Records from a data collection:
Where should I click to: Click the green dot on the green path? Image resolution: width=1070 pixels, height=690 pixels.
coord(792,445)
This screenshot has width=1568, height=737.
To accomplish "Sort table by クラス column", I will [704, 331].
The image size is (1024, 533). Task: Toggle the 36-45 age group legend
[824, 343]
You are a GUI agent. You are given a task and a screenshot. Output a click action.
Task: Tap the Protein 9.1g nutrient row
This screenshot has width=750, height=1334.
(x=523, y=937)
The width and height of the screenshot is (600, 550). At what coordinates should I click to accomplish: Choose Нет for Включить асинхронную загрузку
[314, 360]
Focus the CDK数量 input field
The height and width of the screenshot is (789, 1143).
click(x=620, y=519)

● WHAT THE TASK ASKS
Repeat all the entries word for word.

● ANSWER TO THE PROBLEM
Where should I click to: Click the green dot on the green path? Image resolution: width=1070 pixels, height=690 pixels.
coord(792,445)
This screenshot has width=1568, height=737.
To accomplish "Sort table by クラス column", I will [704, 331].
The image size is (1024, 533). Task: Toggle the 36-45 age group legend
[824, 343]
You are a GUI agent. You are given a task and a screenshot. Output a click action.
Task: Tap the Protein 9.1g nutrient row
This screenshot has width=750, height=1334.
(x=523, y=937)
The width and height of the screenshot is (600, 550). At what coordinates should I click to accomplish: Choose Нет for Включить асинхронную загрузку
[314, 360]
Focus the CDK数量 input field
The height and width of the screenshot is (789, 1143).
click(x=620, y=519)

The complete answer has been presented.